Glyphosat: Entscheidung weiter offen

Im Vorfeld der Abstimmung in Brüssel übergab Karin Guendel Gonzalez (r.), Geschäftsführerin von Bayer CropScience Deutschland, eine Petition für die Verlängerung der Glyphosat-Zulassung, die von über 17 000 Personen unterzeichnet wurde, an (v.l.n.r.) Claudia Müller, Parlamentarische Staatssekretärin im BMEL, Landwirt Mark Heubach, Artur Auernhammer MdB, Andreas Mattfeldt MdB, Ingo Bodtke MdB sowie Hermann Färber MdB. Foto: Werkbild Bayer

Die Entscheidung über den Herbizidwirkstoff geht in eine weitere Runde. In der Abstimmung im Ständigen Ausschuss der EU-Kommission für Pflanzen, Tiere, Lebensmittel und Futtermittel (SCoPAFF) am vergangenen Freitag gab es weder eine qualifizierte Mehrheit für noch gegen eine Verlängerung der Zulassung bis zum 15. Dezember 2033. Das bedeutet, dass in wenigen Wochen der Berufungsausschuss erneut entscheiden wird. Kommt es auch hier zu keinem Ergebnis, wird die Brüsseler Behörde selbst über die Zukunft von Glyphosat befinden. In der Regel ändert sich am Abstimmungsverhalten der Mitgliedstaaten aber nichts mehr.

Deutschland hat sich bei der jetzigen Abstimmung enthalten. Das federführende Bundeslandwirtschaftsministerium (BMEL) begründete dies mit den bestehenden Datenlücken zu den Auswirkungen von Glyphosat auf Biodiversität, Böden und Gewässer.

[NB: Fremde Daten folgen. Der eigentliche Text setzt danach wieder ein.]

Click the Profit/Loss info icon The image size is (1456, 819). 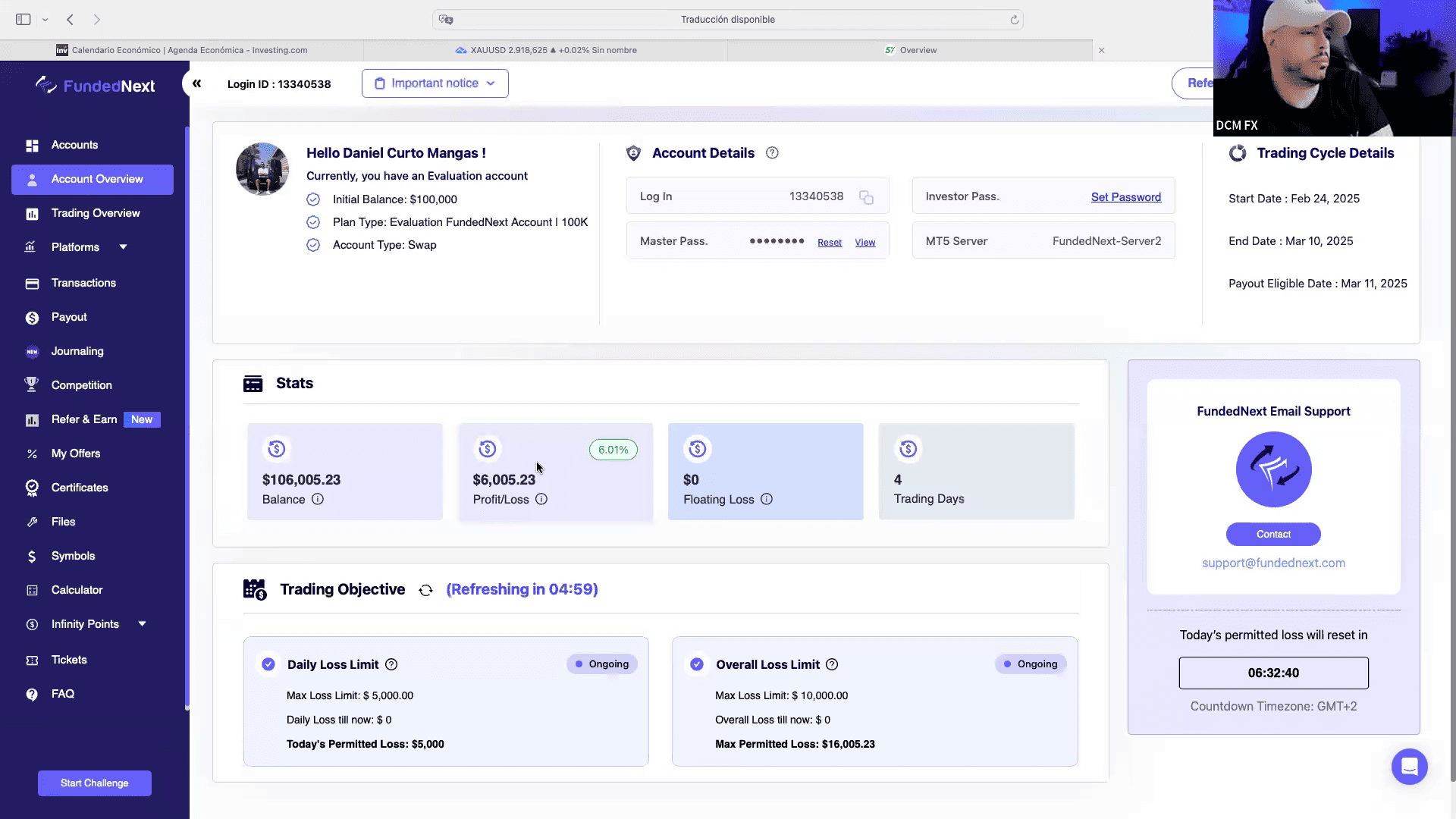(x=541, y=499)
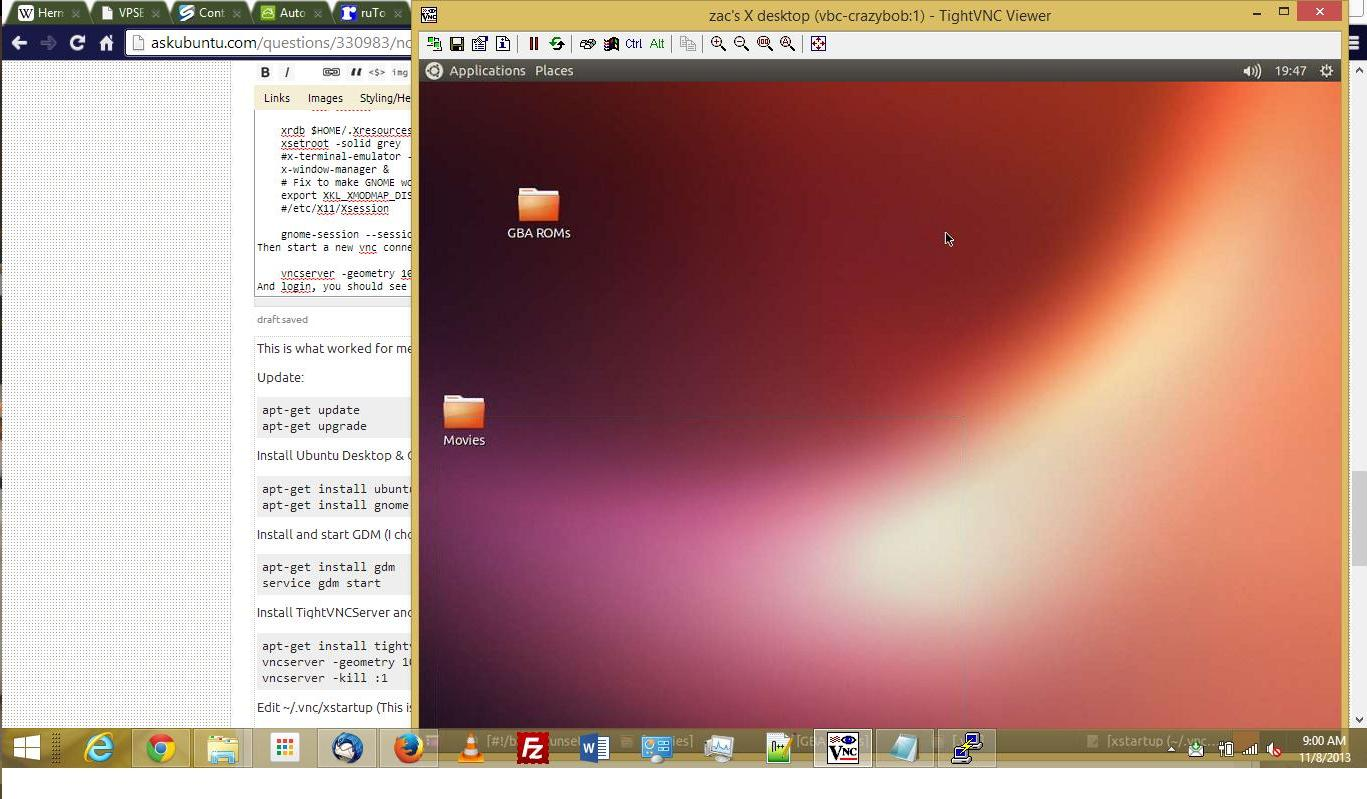Show the Connection Info icon

(503, 44)
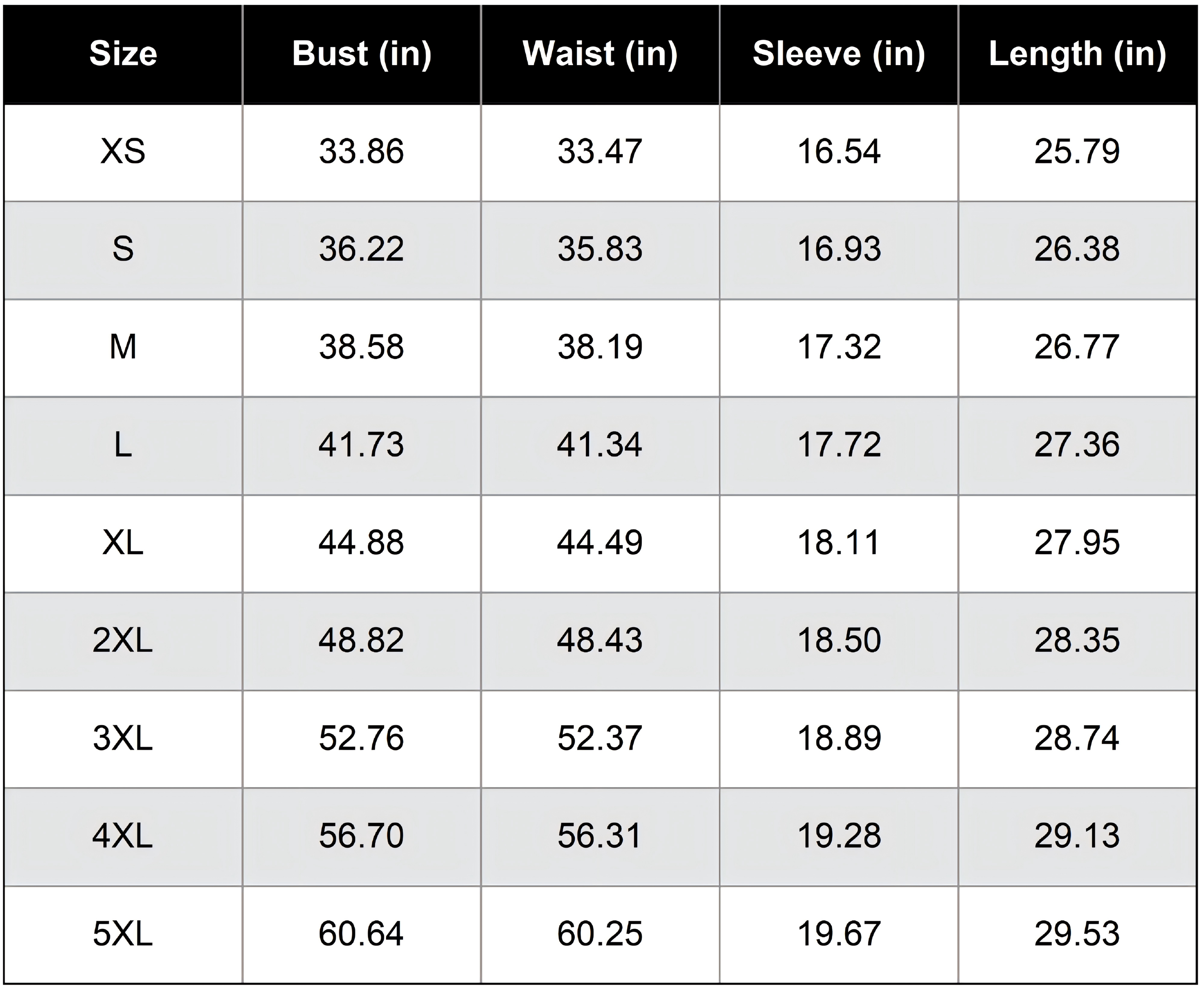The width and height of the screenshot is (1204, 993).
Task: Select waist value 52.37 for 3XL
Action: pos(600,739)
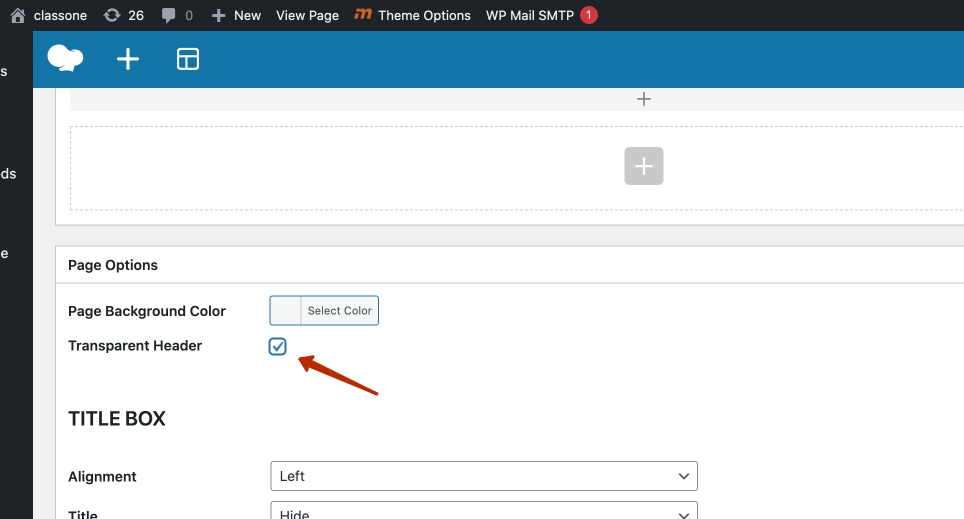This screenshot has width=964, height=519.
Task: Uncheck the Transparent Header checkbox
Action: (278, 346)
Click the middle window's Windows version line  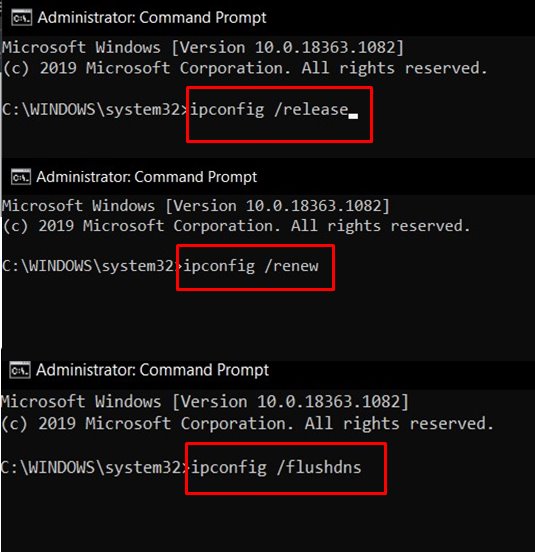[196, 206]

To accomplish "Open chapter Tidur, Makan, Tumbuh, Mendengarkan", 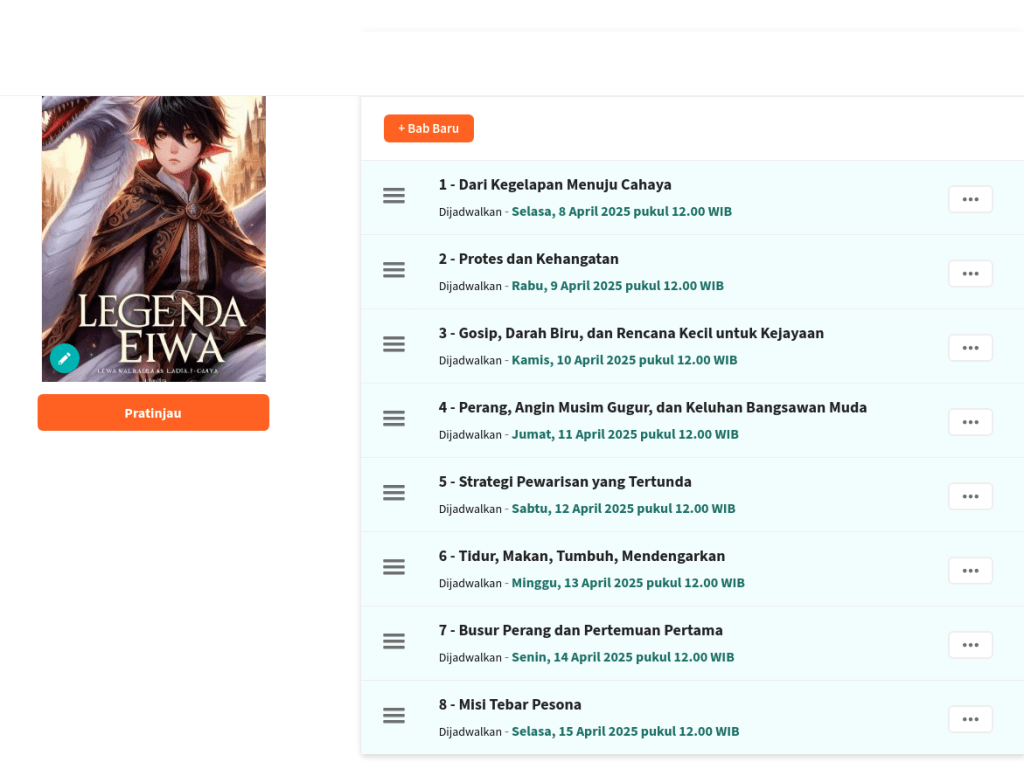I will [x=581, y=556].
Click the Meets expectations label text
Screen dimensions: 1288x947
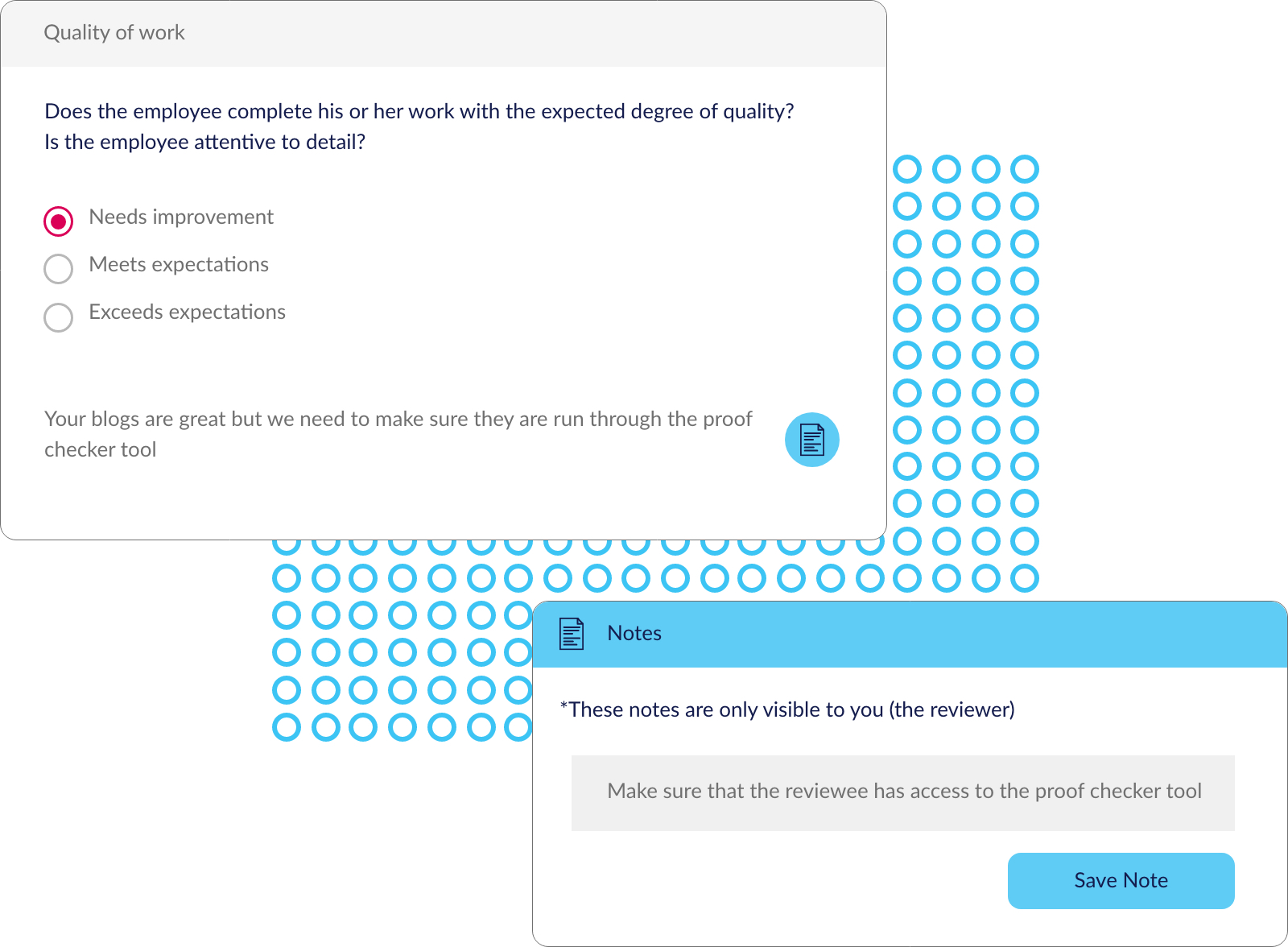[x=179, y=264]
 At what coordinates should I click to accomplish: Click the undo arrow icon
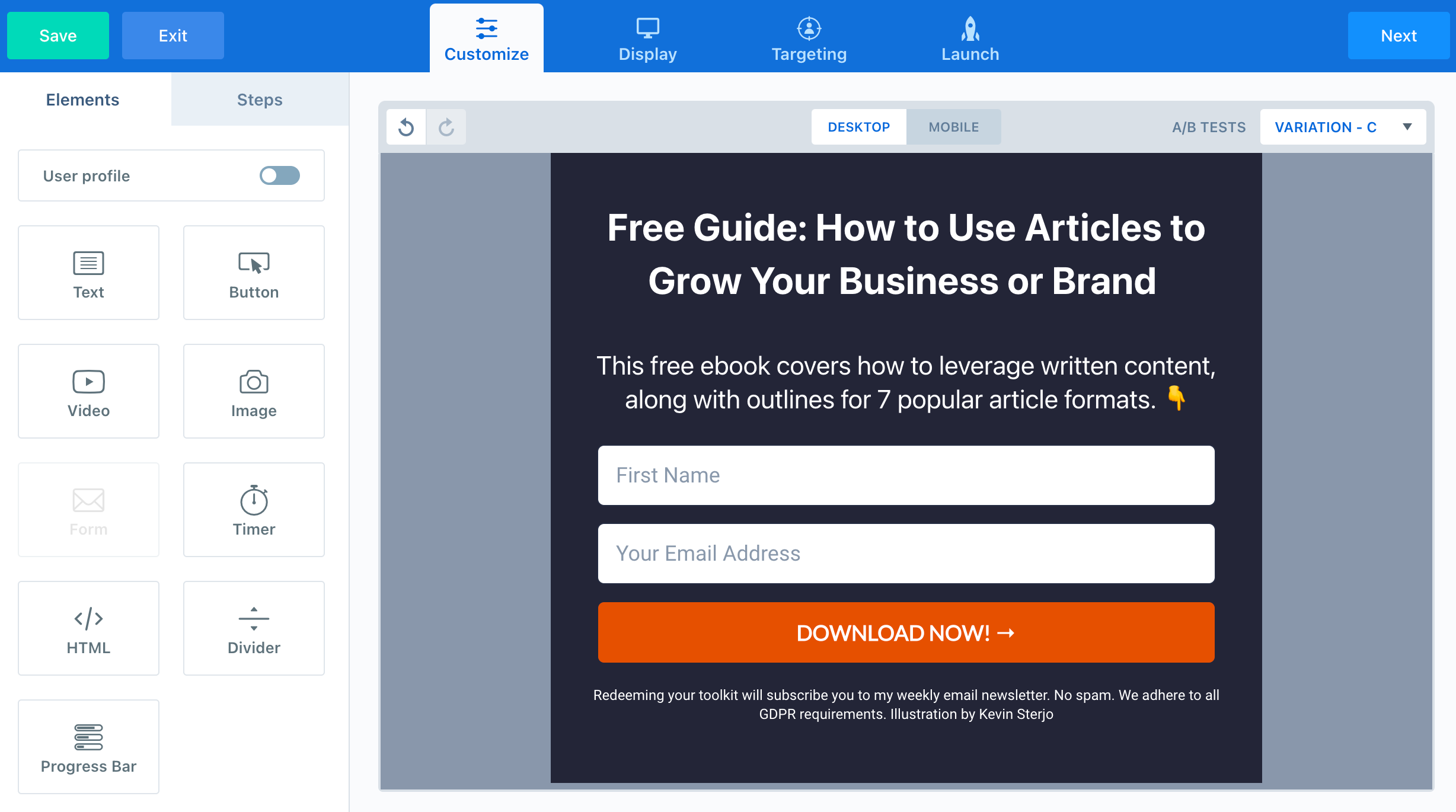click(406, 127)
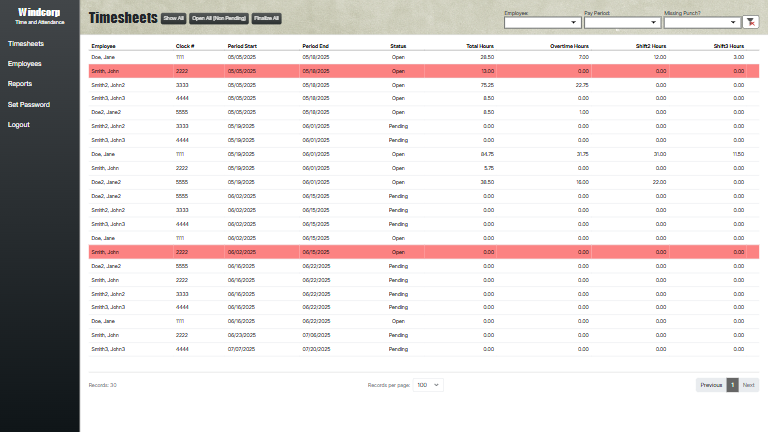Click the clear filter funnel icon
The image size is (768, 432).
coord(751,22)
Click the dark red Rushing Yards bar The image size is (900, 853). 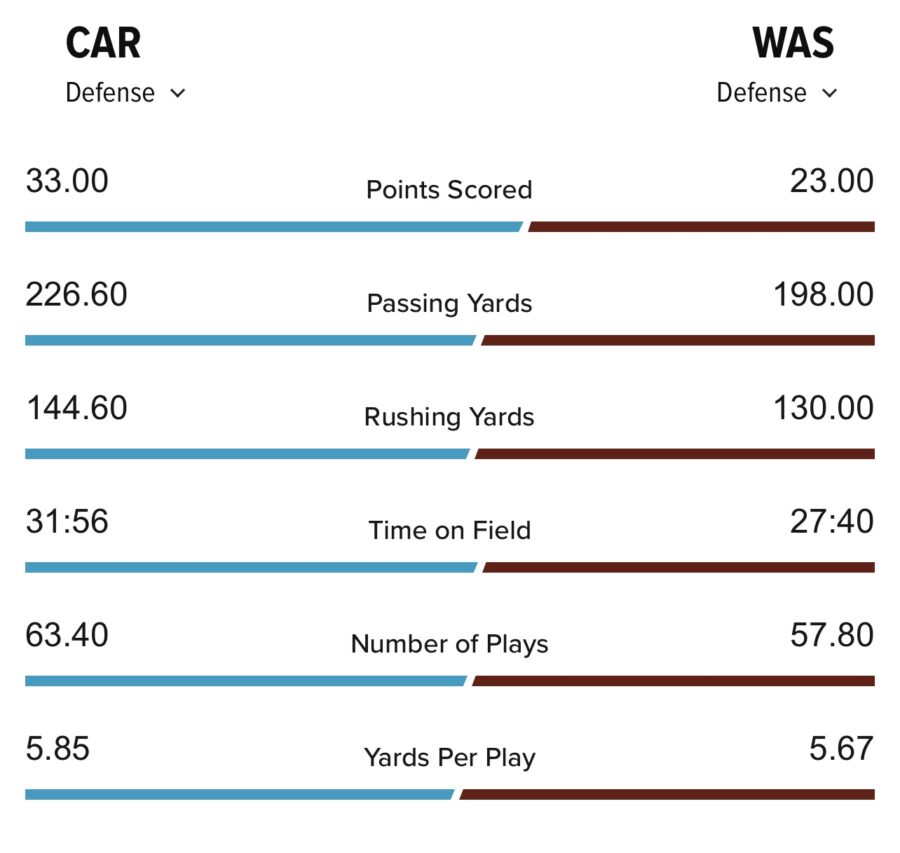tap(675, 454)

Die fachliche Zuständigkeit in der Bundesregierung liegt in dieser Frage beim BMEL und beim Bundesumweltministerium. Nach Auffassung der beiden Häuser hätte die Bundesrepublik gegen die vorgeschlagene zehnjährige Zulassungsverlängerung stimmen sollen. Dagegen hatte sich der Koalitionspartner FDP gesperrt, so dass es zu einer Enthaltung kam. Die Liberalen sind für die Verlängerung.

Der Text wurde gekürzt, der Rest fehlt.